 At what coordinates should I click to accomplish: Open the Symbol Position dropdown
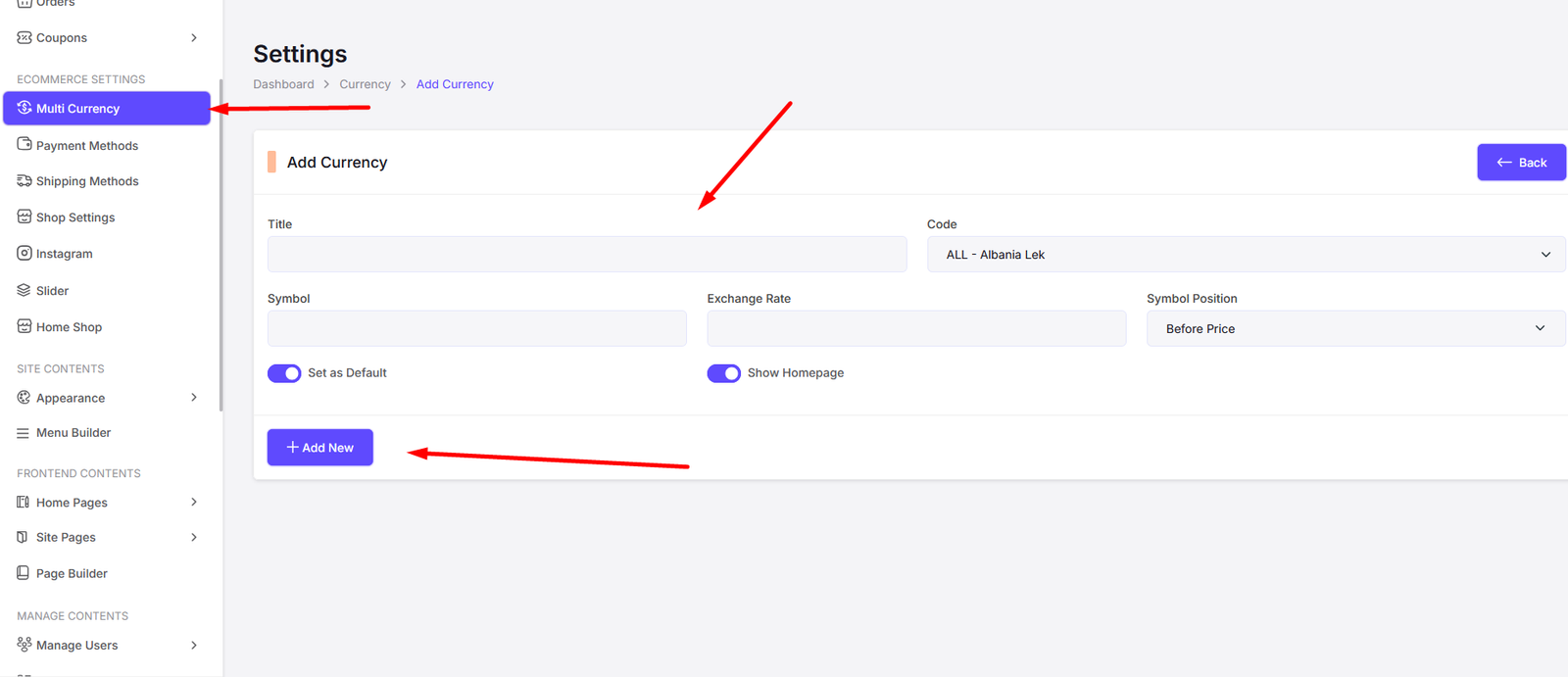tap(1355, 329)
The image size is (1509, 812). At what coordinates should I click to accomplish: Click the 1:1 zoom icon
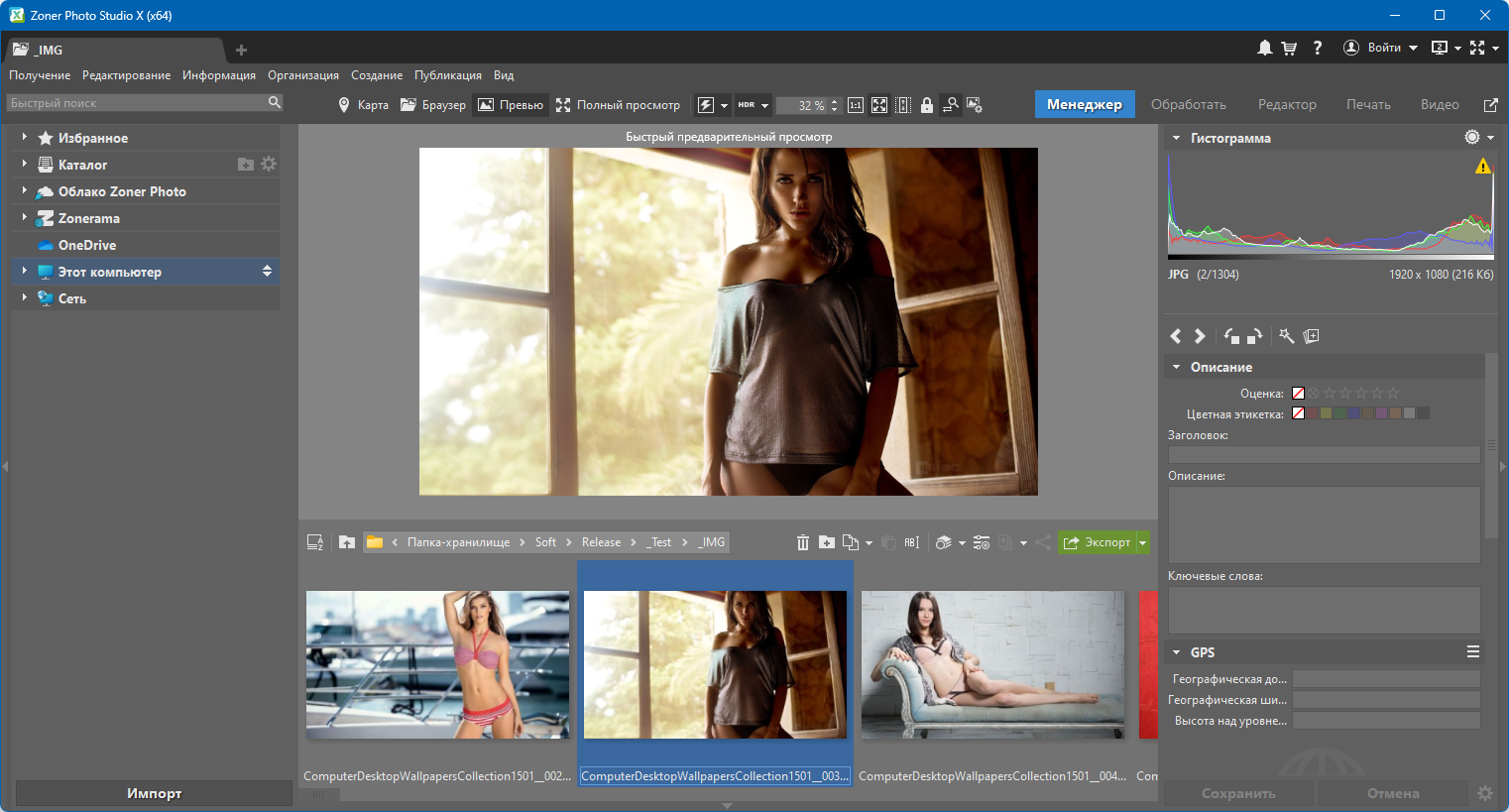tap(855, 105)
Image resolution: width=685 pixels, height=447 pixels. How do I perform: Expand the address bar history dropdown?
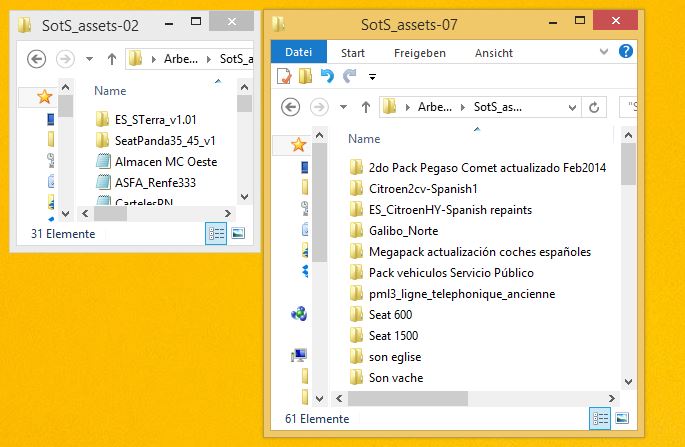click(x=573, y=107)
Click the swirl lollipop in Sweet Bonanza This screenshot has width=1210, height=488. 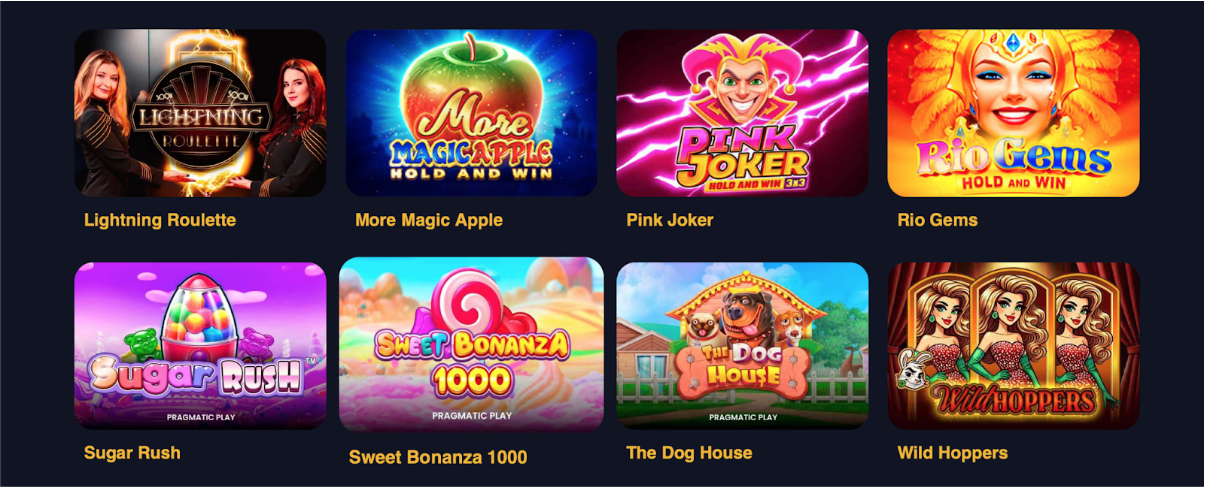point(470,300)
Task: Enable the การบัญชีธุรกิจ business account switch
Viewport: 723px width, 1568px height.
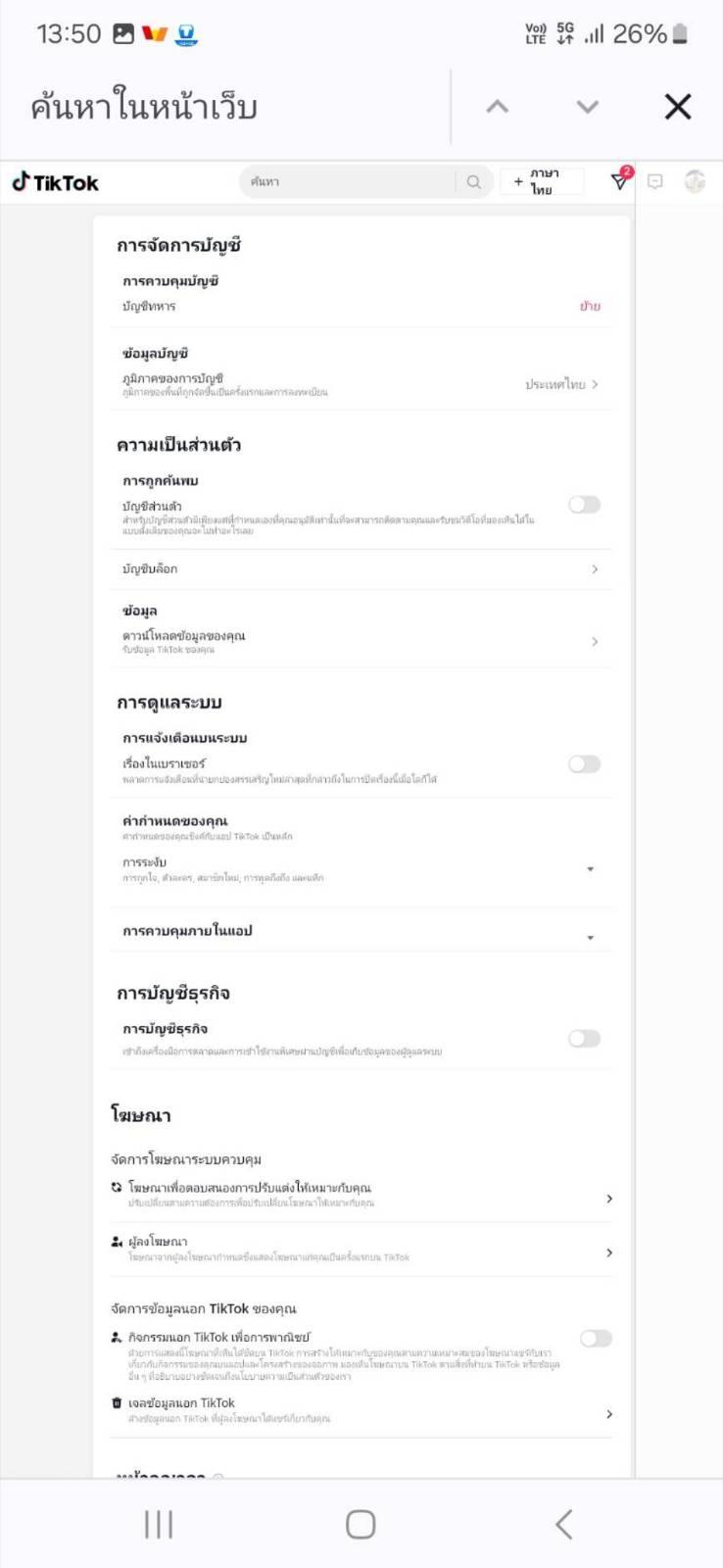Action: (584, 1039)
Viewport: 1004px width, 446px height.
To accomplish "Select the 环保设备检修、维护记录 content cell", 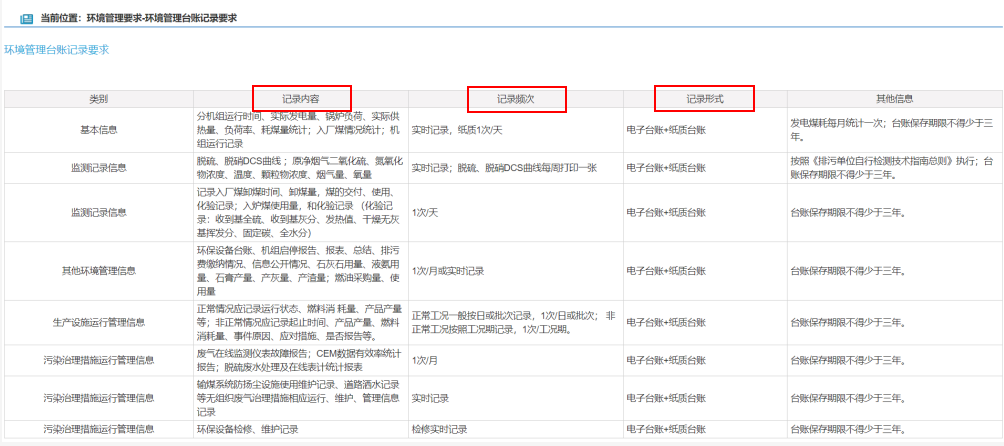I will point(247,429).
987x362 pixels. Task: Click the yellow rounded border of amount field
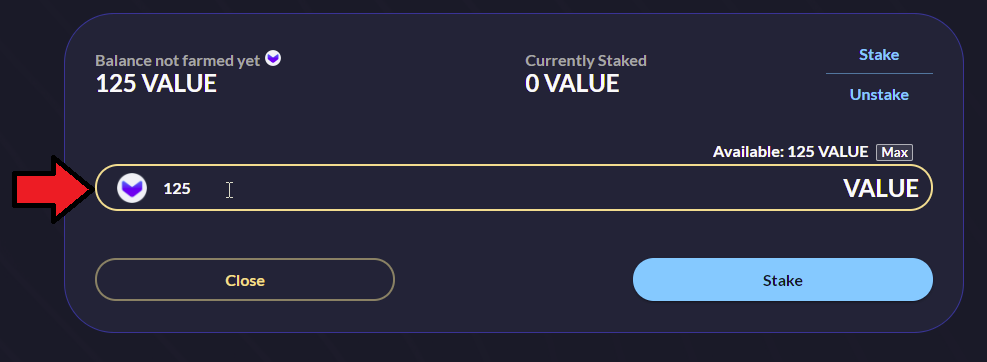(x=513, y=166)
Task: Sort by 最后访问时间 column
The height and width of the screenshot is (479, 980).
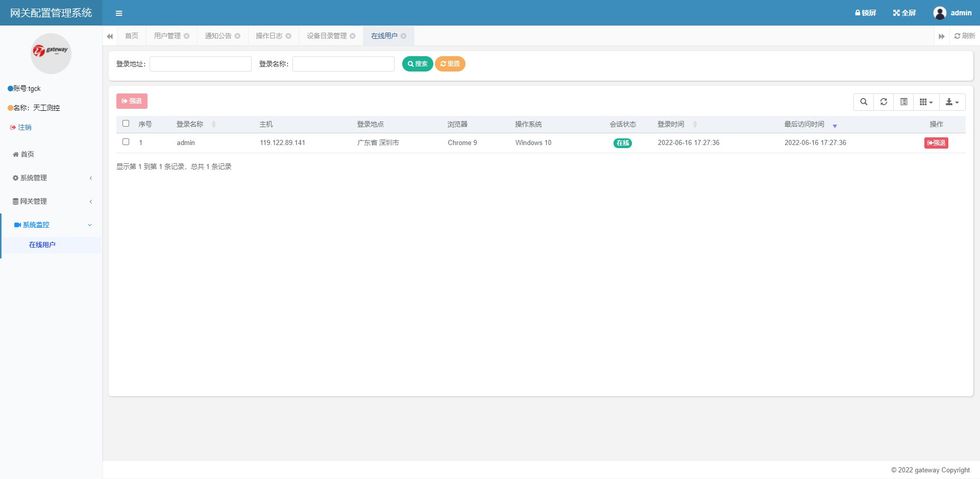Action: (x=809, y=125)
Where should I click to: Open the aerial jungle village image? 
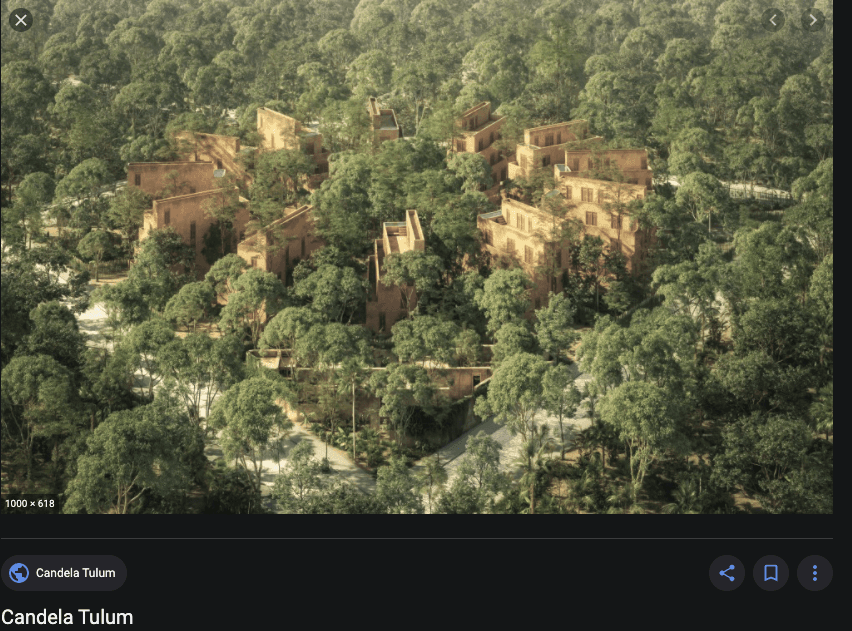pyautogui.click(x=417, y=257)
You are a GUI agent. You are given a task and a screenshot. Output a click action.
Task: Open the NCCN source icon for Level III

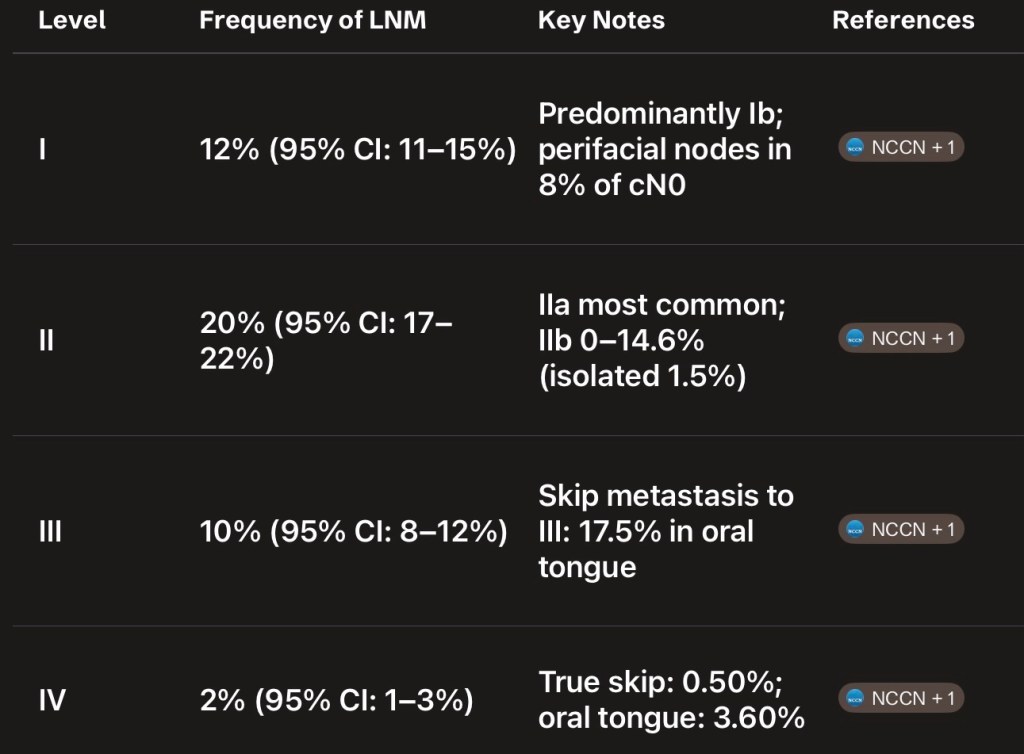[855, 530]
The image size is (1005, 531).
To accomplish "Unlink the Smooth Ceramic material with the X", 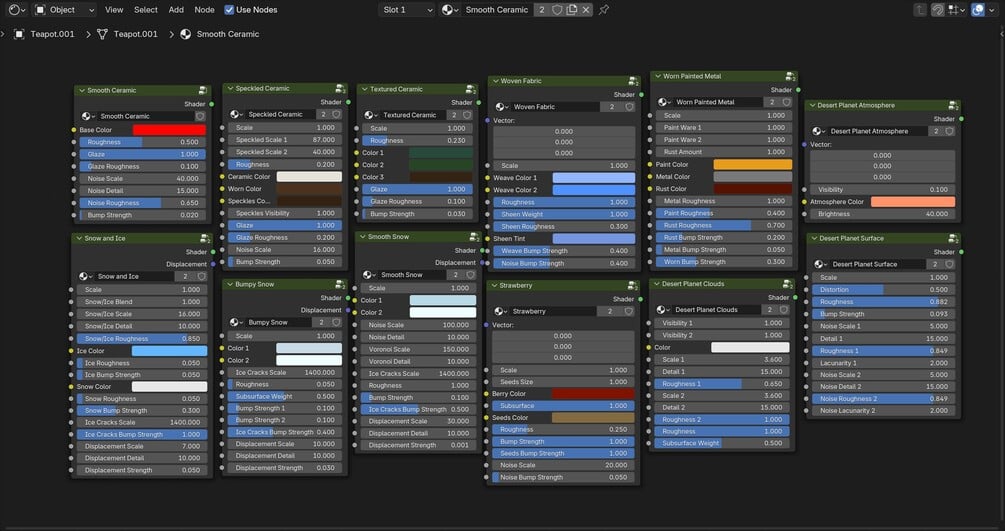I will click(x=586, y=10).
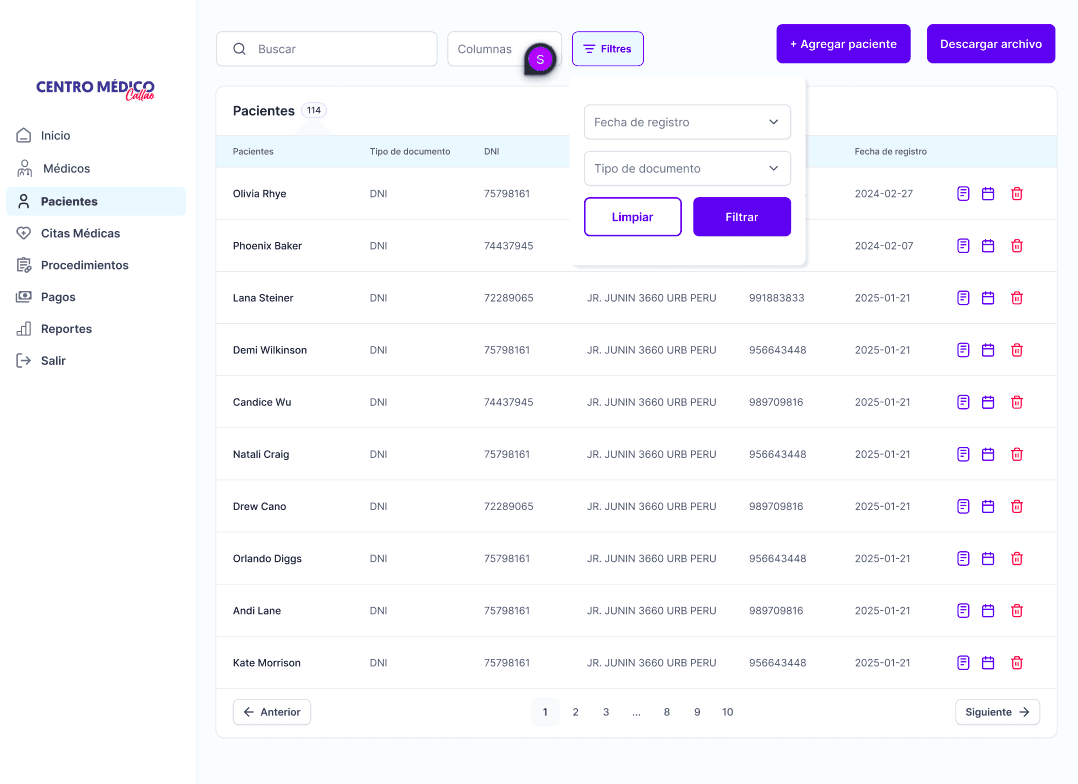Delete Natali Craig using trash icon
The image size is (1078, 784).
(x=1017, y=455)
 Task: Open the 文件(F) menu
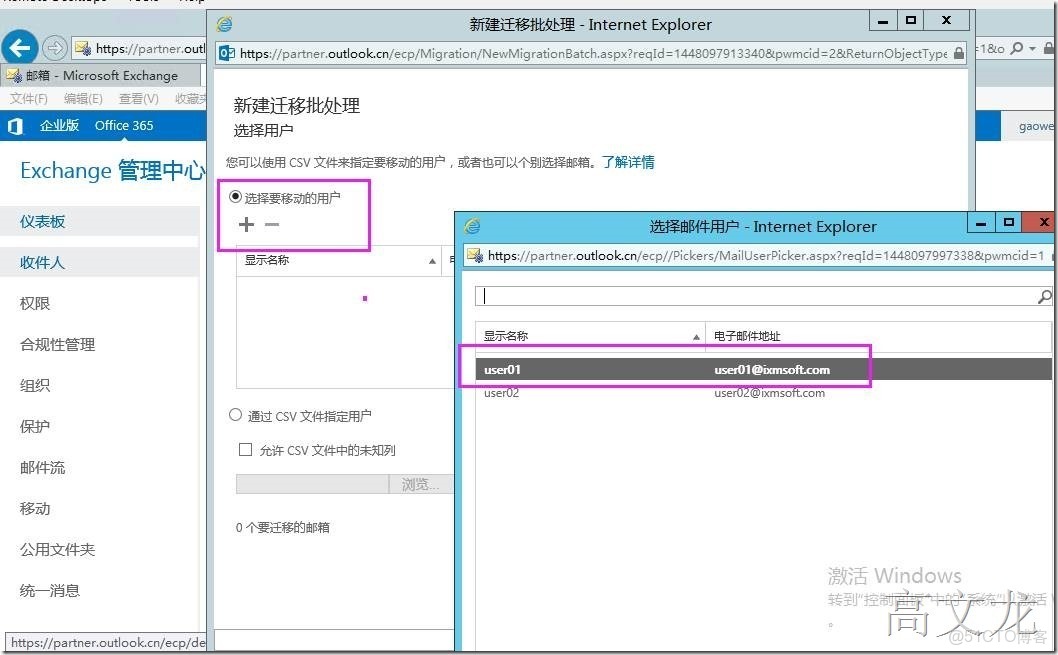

● **WHAT IS EXPECTED**
Pictures in the entries do not go into the copy. Print only the lines starting at the one containing "Task: Sort by 最后访问时间 column" and ending at the one containing "The image size is (1005, 531).", exactly as they appear.

● **EXERCISE RESULT**
Task: Sort by 最后访问时间 column
The height and width of the screenshot is (479, 980).
Action: (x=809, y=125)
Where should I click to: Open the aerial jungle village image? 
pyautogui.click(x=417, y=257)
You are a GUI agent. You are given a task and a screenshot. Output a click action.
Task: Open the NCCN source icon for Level III

[855, 530]
The image size is (1005, 531).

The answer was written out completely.